- Original author: Codemist Limited
- Licence: Proprietary commercial software
- Website: www.codemist.co.uk/ncc/

= Norcroft C compiler =

The Norcroft C compiler (also referred to as the Norcroft compiler suite) in computing is a portable set of C/C++ programming tools written by Codemist, available for a wide range of processor architectures.

Norcroft C was developed by Codemist, established in November 1987 by a group of academics from the University of Cambridge and University of Bath; Arthur Norman, Alan Mycroft and John Fitch.

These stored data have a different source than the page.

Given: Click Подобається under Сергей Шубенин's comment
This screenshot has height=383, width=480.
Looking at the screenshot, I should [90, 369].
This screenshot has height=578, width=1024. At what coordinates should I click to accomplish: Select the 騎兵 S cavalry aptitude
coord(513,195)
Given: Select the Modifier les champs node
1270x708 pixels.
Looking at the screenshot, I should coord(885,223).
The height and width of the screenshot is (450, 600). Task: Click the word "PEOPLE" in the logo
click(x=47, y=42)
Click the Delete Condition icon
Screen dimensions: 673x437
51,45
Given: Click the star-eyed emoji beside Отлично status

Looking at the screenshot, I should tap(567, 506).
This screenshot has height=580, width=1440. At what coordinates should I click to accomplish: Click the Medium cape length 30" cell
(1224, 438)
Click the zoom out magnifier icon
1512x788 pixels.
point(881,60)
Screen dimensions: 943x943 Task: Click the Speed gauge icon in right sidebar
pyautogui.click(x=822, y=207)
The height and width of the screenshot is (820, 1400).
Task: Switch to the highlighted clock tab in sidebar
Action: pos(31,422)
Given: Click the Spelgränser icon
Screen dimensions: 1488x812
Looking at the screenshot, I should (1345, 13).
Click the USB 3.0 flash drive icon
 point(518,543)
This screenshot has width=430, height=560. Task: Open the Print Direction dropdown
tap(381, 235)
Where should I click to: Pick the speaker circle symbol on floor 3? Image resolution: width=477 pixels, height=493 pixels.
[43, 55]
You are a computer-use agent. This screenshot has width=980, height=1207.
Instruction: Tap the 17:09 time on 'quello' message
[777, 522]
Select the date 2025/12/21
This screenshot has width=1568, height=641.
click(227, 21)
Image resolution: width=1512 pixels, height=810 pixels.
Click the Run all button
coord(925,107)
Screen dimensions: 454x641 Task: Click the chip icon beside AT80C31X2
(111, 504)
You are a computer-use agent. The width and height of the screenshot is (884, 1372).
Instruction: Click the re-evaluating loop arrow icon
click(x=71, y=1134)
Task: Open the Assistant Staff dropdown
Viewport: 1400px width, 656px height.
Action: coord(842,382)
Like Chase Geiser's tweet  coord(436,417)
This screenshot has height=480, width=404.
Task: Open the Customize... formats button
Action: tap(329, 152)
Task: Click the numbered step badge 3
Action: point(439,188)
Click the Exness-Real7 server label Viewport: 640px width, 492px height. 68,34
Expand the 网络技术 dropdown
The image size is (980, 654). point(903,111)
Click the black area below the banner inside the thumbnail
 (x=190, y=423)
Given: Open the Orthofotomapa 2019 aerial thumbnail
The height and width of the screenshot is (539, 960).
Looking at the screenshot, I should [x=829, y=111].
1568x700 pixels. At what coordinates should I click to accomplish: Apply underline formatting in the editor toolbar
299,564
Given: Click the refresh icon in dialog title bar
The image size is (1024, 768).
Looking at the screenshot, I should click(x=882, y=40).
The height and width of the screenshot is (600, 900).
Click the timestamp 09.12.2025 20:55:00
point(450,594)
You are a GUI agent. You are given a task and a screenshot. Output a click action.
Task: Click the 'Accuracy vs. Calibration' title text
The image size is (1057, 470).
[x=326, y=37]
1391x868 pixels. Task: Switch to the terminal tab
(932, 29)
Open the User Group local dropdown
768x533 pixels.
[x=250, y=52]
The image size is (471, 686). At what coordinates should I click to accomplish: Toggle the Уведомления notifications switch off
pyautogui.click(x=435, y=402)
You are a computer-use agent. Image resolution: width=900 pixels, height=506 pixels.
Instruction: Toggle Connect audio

Development took place from at least 1985; the company was dissolved in May 2016. The name Norcroft is derived from the original authors' surnames.

== Supported architectures ==

=== Acorn C/C++ ===

Acorn C/C++ was released for the RISC OS operating system, developed in collaboration with Acorn Computers.

=== Apple MessagePad NewtonOS ===
A 1996 version of the Norcroft C/C++ tools was part of the Newton C++ Toolbox (NCT) and the Driver Developers Kit (Lantern DDK).

=== INMOS Transputer C Compiler ===

This compiler for the INMOS Transputer was developed in collaboration with Perihelion Software.

=== Cambridge Consultants XAP ===

This compiler for Cambridge Consultants' XAP processor is another Norcroft compiler.